Just like that, it’s the week after Thanksgiving. It’s as though as soon as the dust settles from the hustle of back-to-school in September, Q4 kicks off the year-end holidays with Halloween and is over in a blink with New Year’s Eve. Time flies when you’re having fun celebrating with parties, travel, decorations and gift exchanges, but these traditions tend to have something in common: overconsumption.
While materialism has in many ways obscured the original intents of many observances, all holidays, be they cultural or religious custom or national law, have some economic aspect at their foundation. Even in ancient times, commemorations large and small had close ties to the marketplace, as any gathering of people was cause for eating, drinking and general use of resources. These are the rituals that bind us, and are not inherently bad.
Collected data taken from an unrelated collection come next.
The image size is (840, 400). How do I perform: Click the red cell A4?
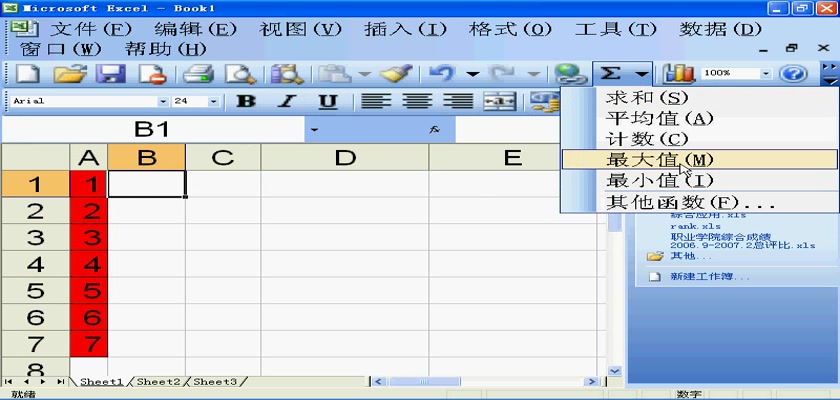tap(90, 264)
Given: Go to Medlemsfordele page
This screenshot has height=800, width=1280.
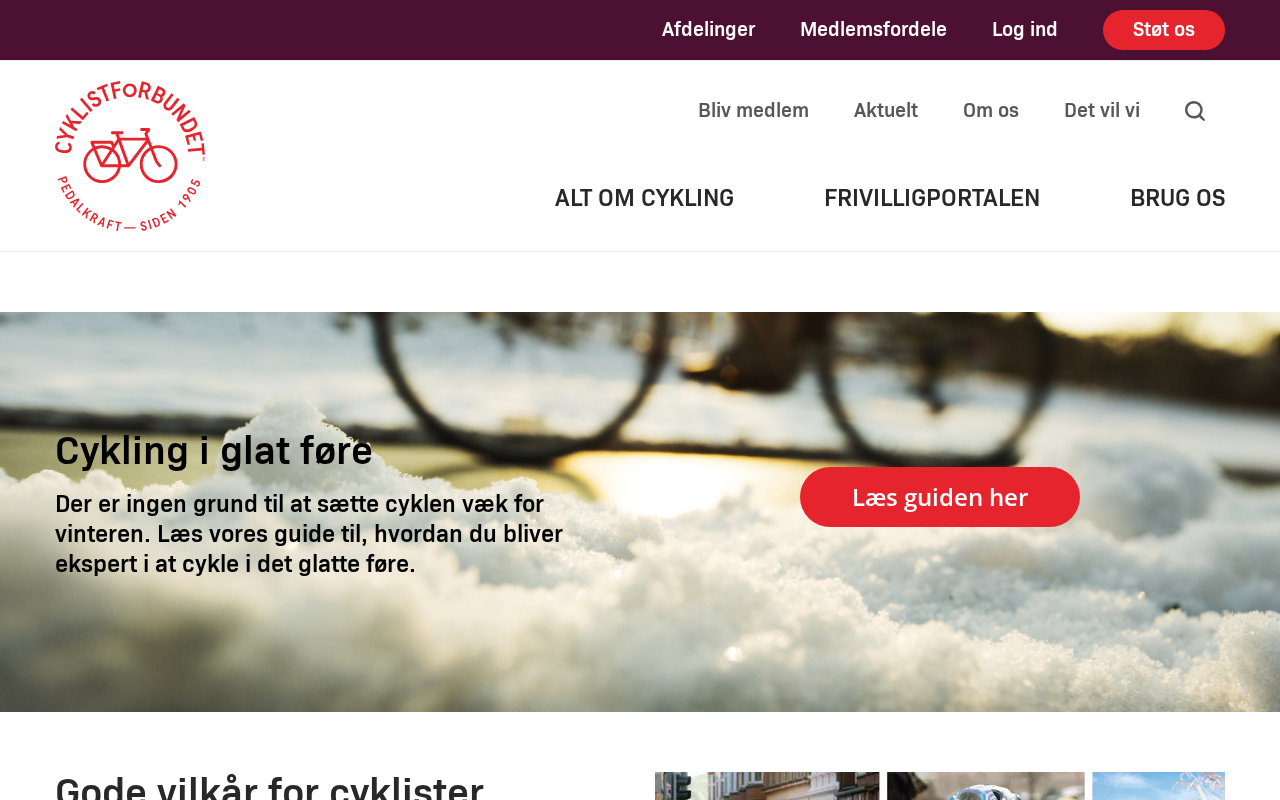Looking at the screenshot, I should coord(873,29).
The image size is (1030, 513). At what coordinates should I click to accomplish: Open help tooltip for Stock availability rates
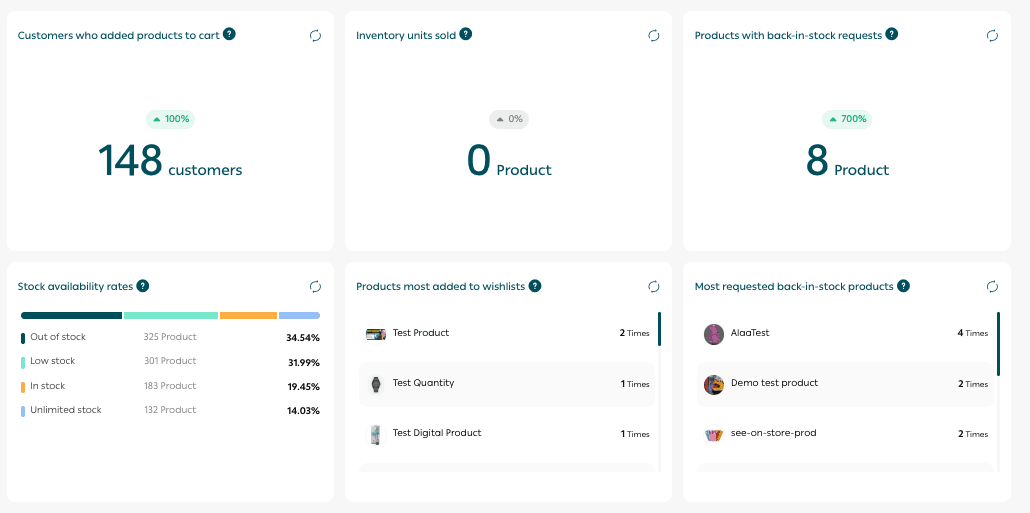(143, 286)
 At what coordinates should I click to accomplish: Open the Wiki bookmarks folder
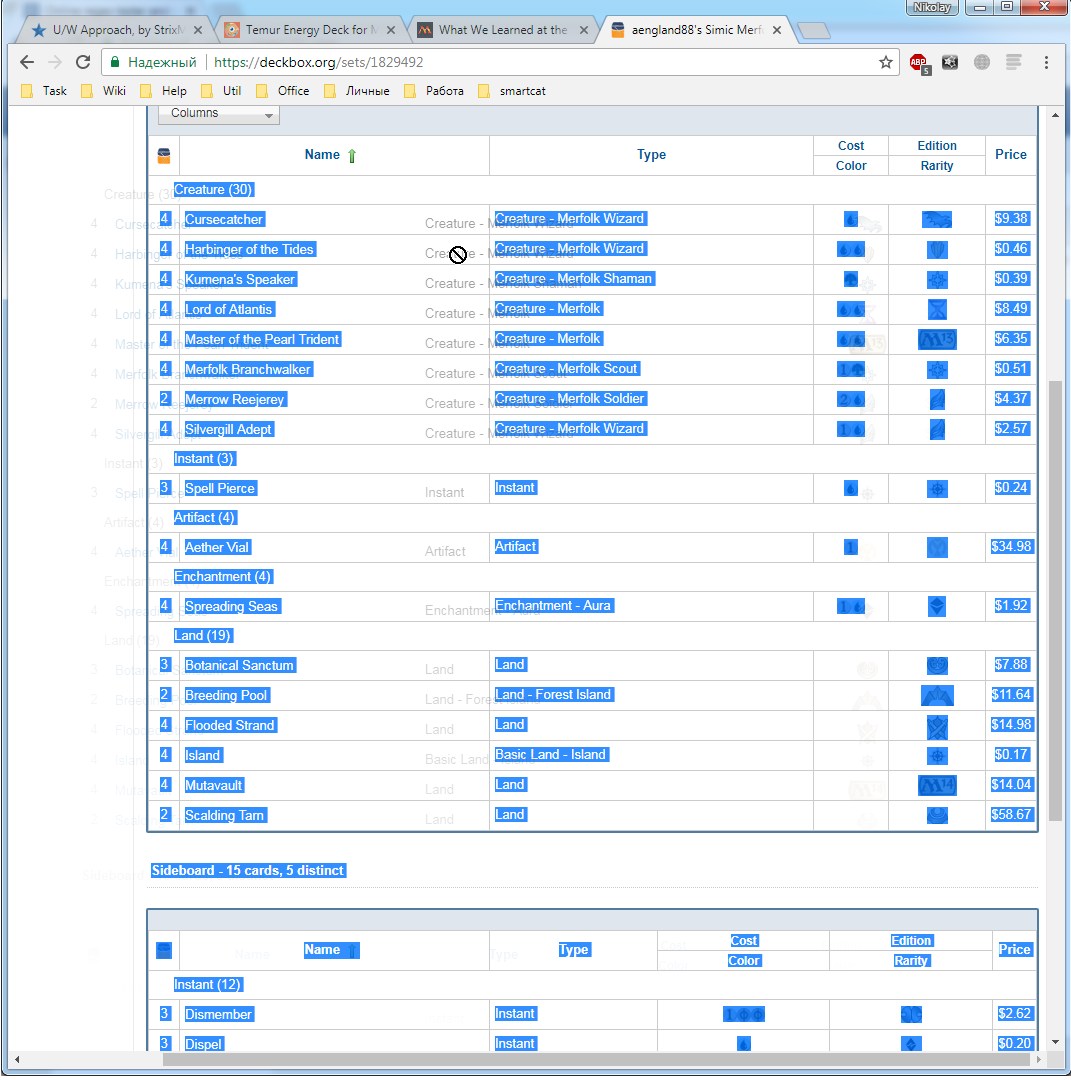coord(104,91)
The problem with holiday consumerism today lies with its excessive nature. In a market flooded with mass produced, inexpensively-made goods, gift giving is more about gesture than need, and we more readily buy new costumes, party clothes and decorations than reuse or repair them. The high-value things like smartphones, gaming systems, toys and household appliances consumers clamor for on Black Friday are designed to break or become obsolete, driving purchases year-round.But around the holidays, when gifting, entertaining and stocking up puts purchases at the year’s high, the convenience of being able to buy things online with the ease of a click or tap of the smartphone takes things into overdrive. In the U.S., November and December drive 30% more e-commerce revenue than non-holiday months, and the days from Black Friday through Christmas pull in 50-100% more revenue than shopping days throughout the rest of the year.
The societal pressure to have the biggest and best birthday party, housewarming gift, Thanksgiving dinner, Halloween costume and Christmas light arrangements are the norm, and the “most wonderful time of the year” takes waste, the collateral damage of a commerce-driven society, even further from mind. We buy twice as many material goods today as we did 50 years ago, and during the holidays between Thanksgiving and New Year’s, household waste increases by more than 25%.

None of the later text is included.